# Short problem:
Please repeat the lines of the records between the lines holding "Given: Click the floor up/down arrows" and "tap(336, 75)", inclusive, swapping "replay button" for "playback button" and changing nothing else. Leave the pictures out of your answer.

# Task material:
** start **

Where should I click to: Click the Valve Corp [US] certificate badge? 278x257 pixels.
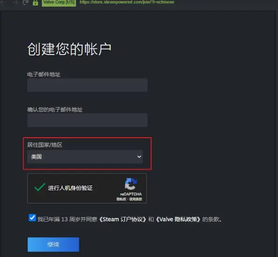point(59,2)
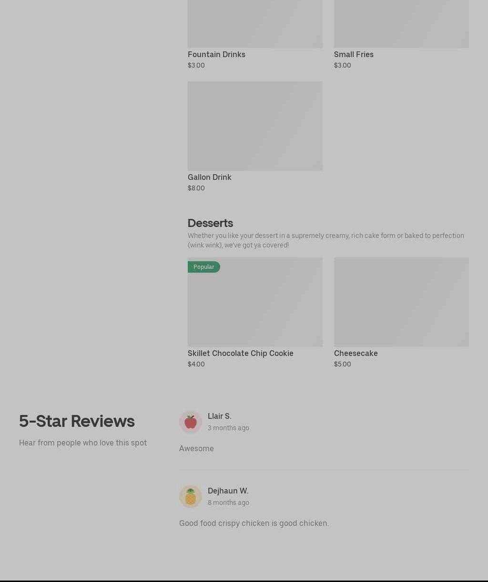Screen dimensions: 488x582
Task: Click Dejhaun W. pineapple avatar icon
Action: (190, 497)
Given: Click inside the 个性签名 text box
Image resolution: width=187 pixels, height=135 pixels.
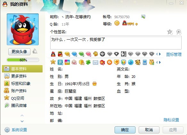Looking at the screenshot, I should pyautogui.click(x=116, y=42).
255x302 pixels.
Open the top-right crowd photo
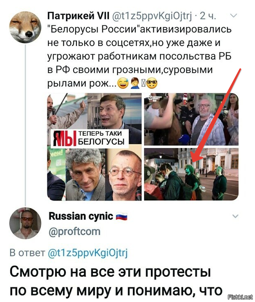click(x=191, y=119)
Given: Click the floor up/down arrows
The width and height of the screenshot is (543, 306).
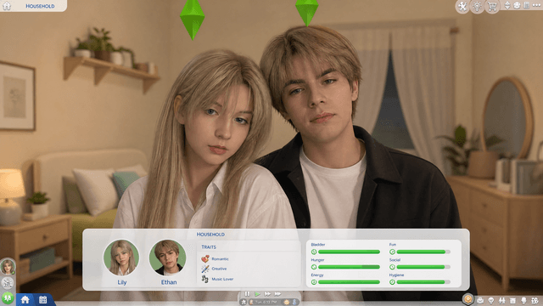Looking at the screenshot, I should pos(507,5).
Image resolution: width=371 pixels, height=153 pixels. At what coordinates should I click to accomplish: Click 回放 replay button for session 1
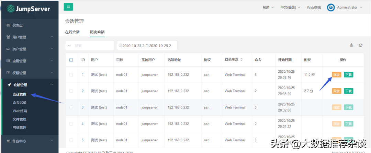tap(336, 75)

** end **
** start **

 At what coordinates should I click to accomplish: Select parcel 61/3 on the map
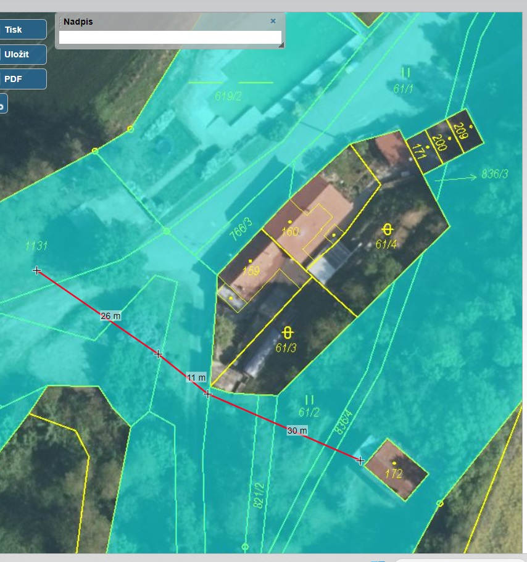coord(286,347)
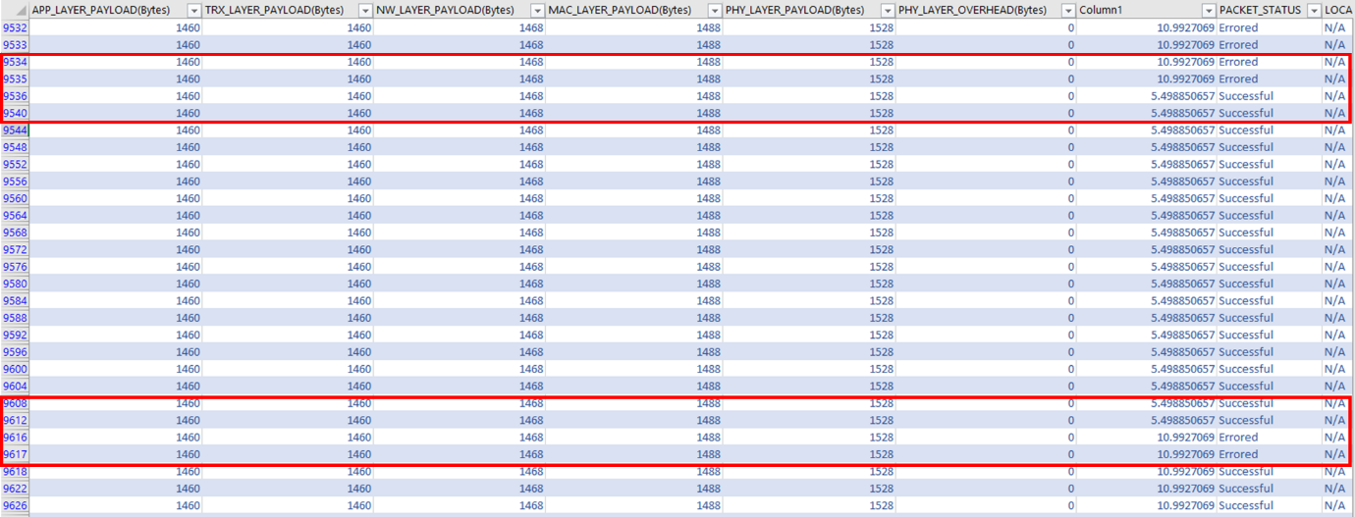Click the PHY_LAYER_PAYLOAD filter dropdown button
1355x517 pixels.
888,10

** end **
** start **

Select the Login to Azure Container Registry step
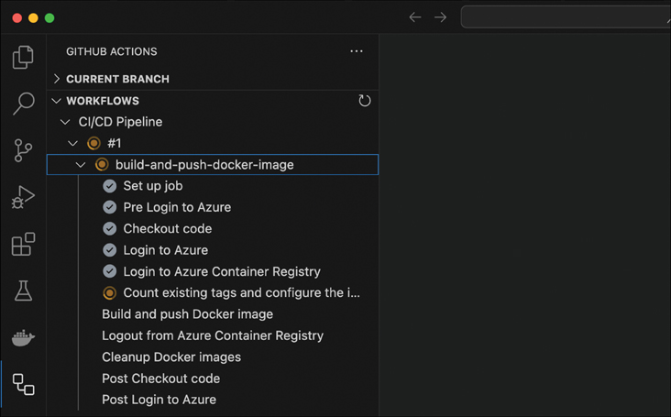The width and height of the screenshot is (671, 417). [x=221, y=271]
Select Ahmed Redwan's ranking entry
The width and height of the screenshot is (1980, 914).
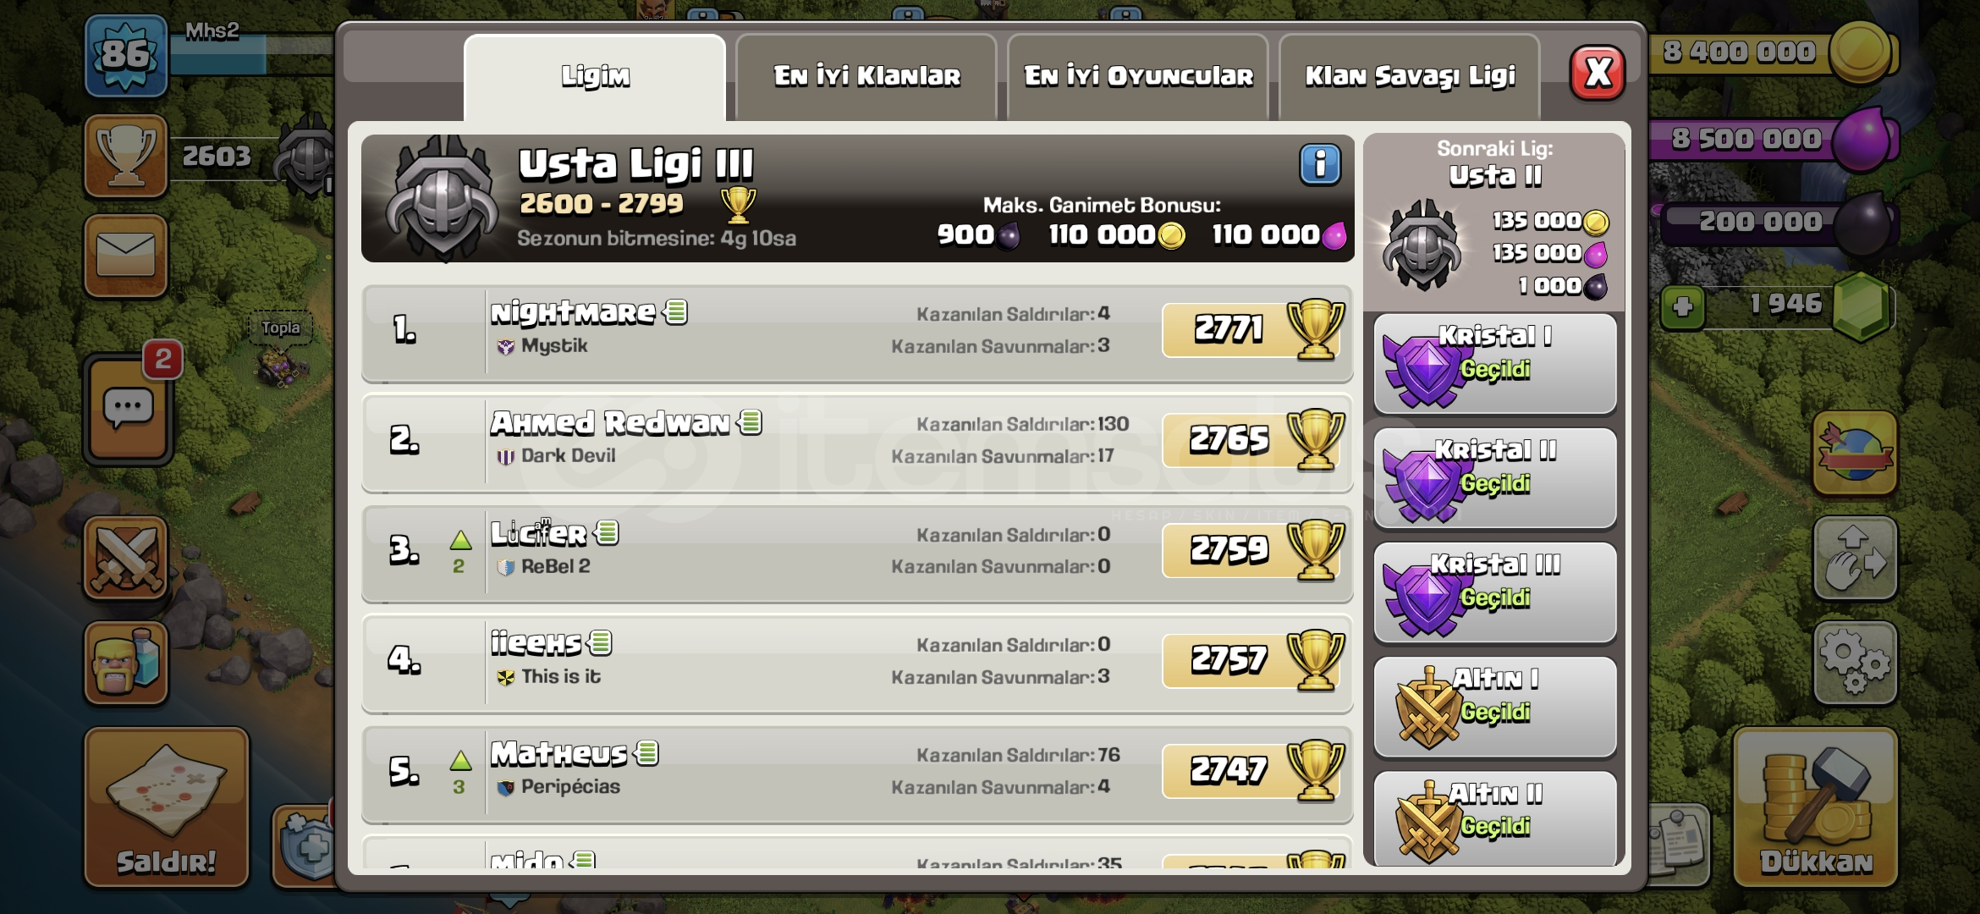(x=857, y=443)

** end **

# The output:
Given: Click the floor up/down arrows
The width and height of the screenshot is (543, 306).
Looking at the screenshot, I should pos(507,5).
Image resolution: width=371 pixels, height=153 pixels. At what coordinates should I click to accomplish: Click 回放 playback button for session 1
tap(336, 75)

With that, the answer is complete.